LA CATASTROPHE DES PONTS-DE-CÉ

Le sauvetage des victimes
On explique l' affreuse catastrophe des Ponts-de-Cé par le fait que la locomotive du train 47 de la ligne de l' État, qui venait d' Angers, ayant déraillé en s' engageant sur le pont, sortit des rails et détermina l' effondrement du tablier. La machine, le tender, le fourgon et une voiture de 3e classe tombèrent dans la Loire qui, à cet endroit, a une profondeur de 3 ou 4 mètres. La voiture de 3e classe était bondée de voyageurs. Quant aux wagons qui suivaient, ils restèrent sur le pont, grâce à cette circonstance que, le sol étant très sablonneux, leurs roues s' y enfoncèrent jusqu' à l' essieu. Les voitures, ainsi ancrées, offrirent une résistance suffisante pour provoquer la rupture de l' attelage qui fixait le second wagon de voyageurs au premier. Sans cette rupture, le train tout entier s' effondrait dans la Loire.

#####

• VOTRE TÂCHE: Réécrivez sous forme de liste le paragraphe du passage choisi qui commence par « On explique l'affreuse catastrophe ». Gardez ses faits principaux.

• ENSEMBLE DE LIGNES:
#####

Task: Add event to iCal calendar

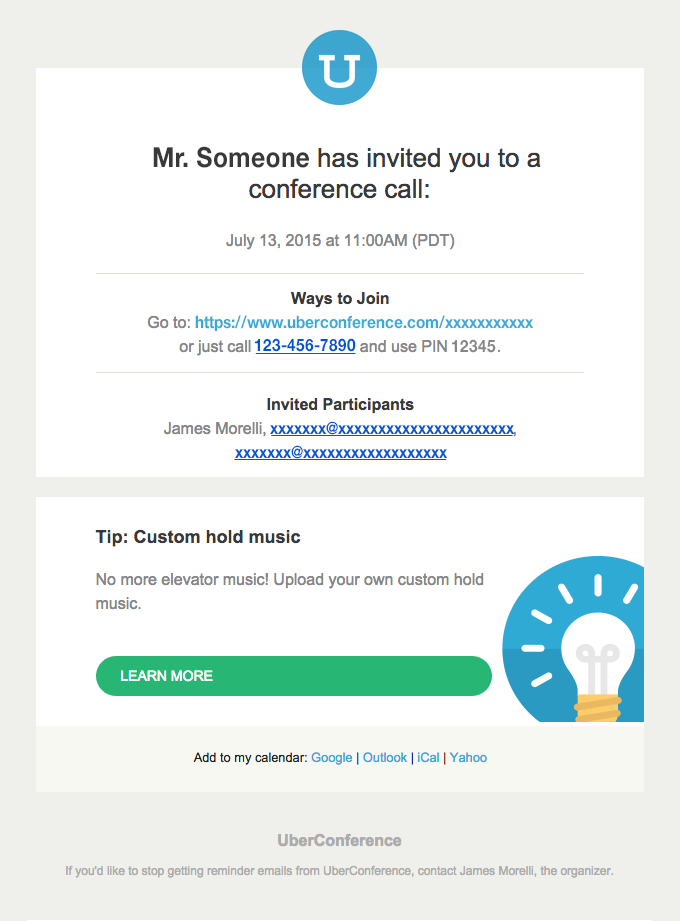Action: [427, 757]
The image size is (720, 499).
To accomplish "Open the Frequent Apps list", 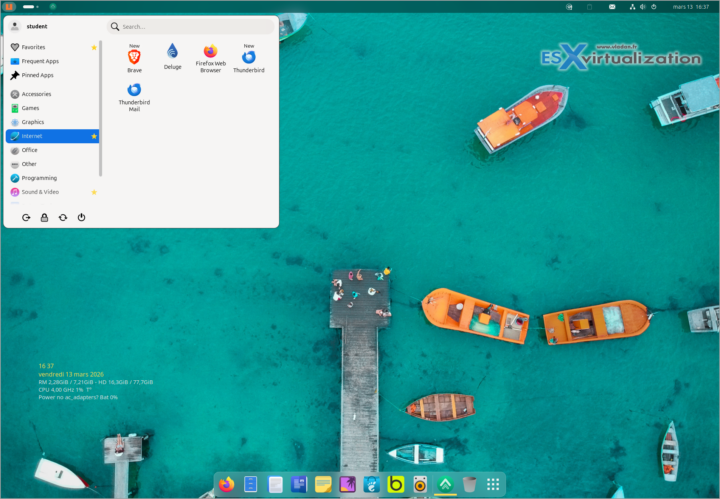I will [x=38, y=61].

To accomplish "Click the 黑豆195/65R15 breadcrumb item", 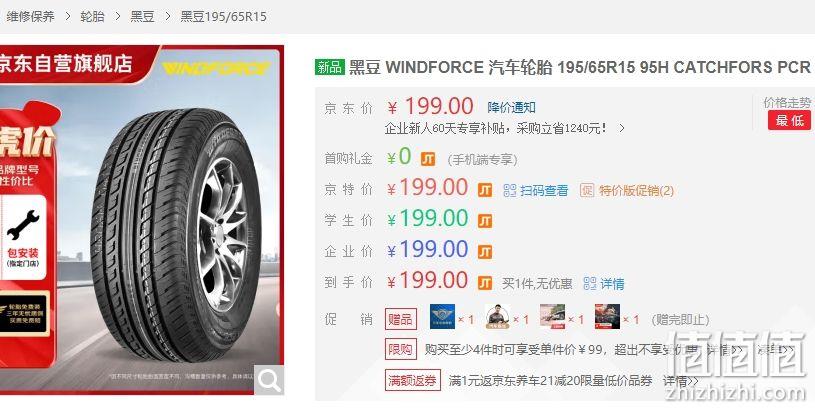I will pyautogui.click(x=224, y=17).
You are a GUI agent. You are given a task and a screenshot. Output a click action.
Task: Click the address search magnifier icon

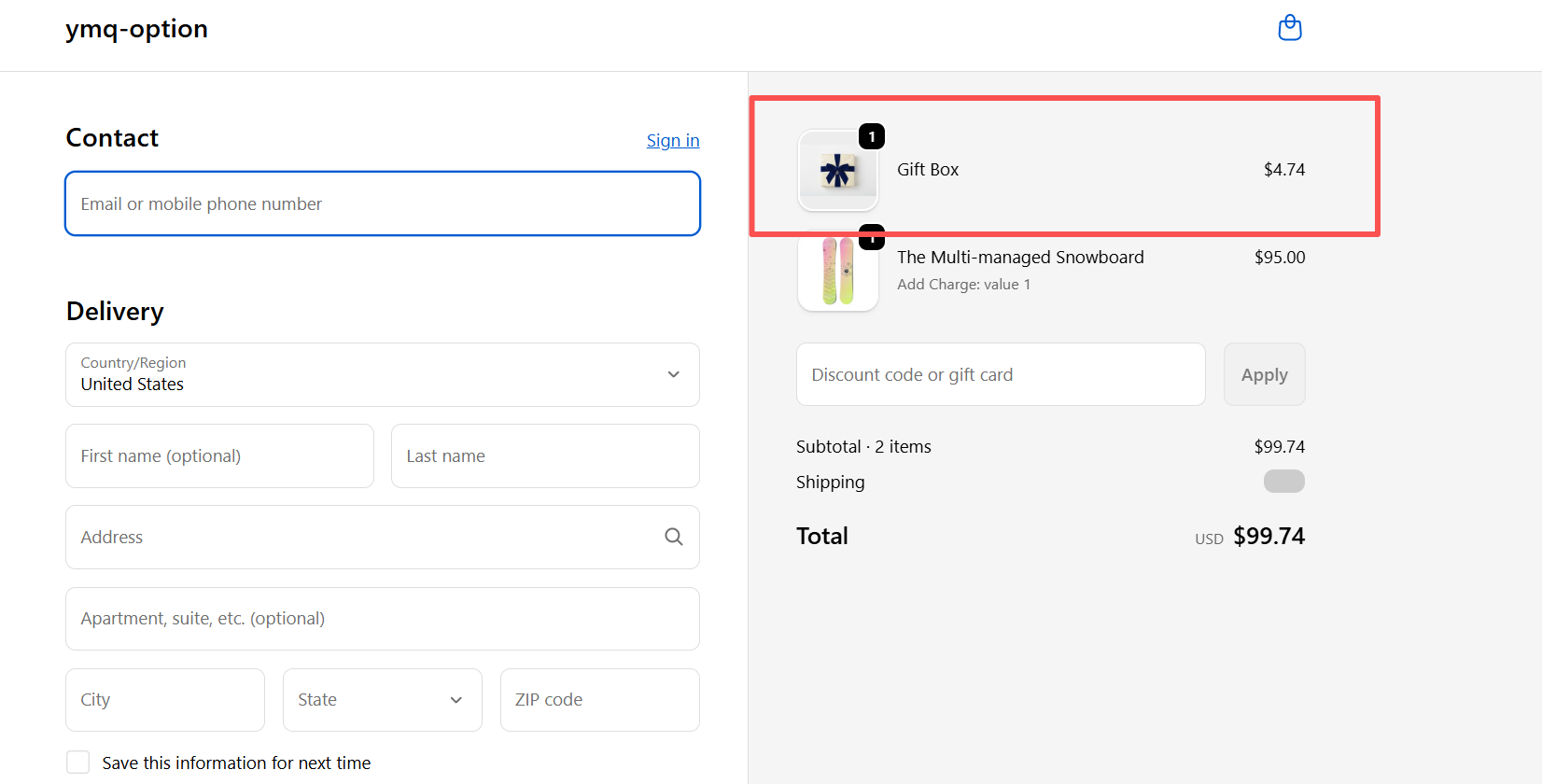click(x=673, y=537)
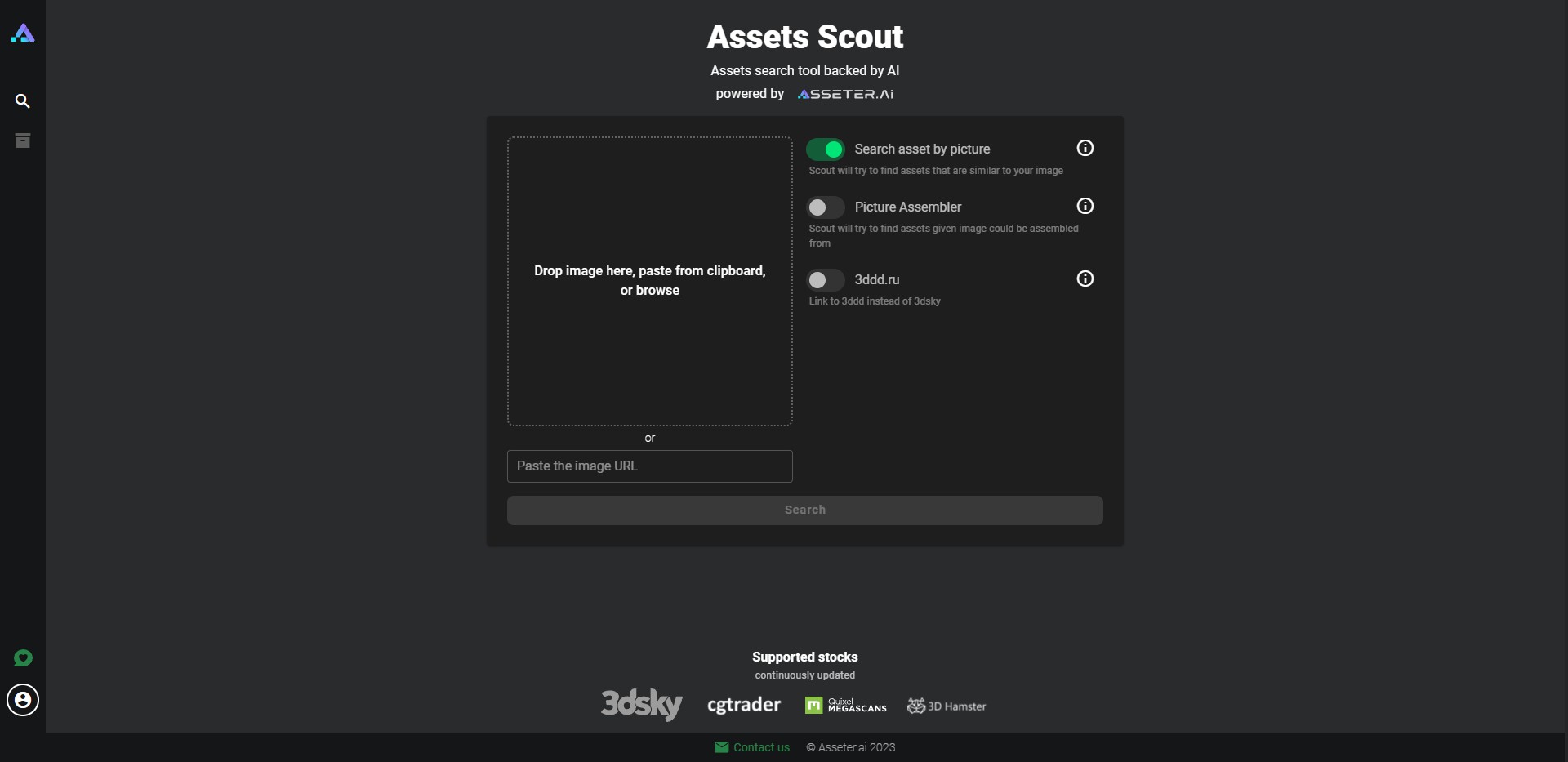Screen dimensions: 1568x762
Task: Click the Paste the image URL field
Action: pos(649,466)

#####

• SOLUTION PROPOSÉE:
- La locomotive du train 47 de la ligne de l'État, qui venait d'Angers, a déraillé en s'engageant sur le pont et a provoqué l'effondrement du tablier.
- La machine, le tender, le fourgon et une voiture de 3e classe bondée de voyageurs sont tombés dans la Loire, profonde de 3 ou 4 mètres à cet endroit.
- Les wagons suivants sont restés sur le pont, car leurs roues se sont enfoncées jusqu'à l'essieu dans le sol très sablonneux.
- Ainsi ancrés, ils ont fait rompre l'attelage entre le premier et le second wagon de voyageurs. Sans cette rupture, tout le train serait tombé dans la Loire.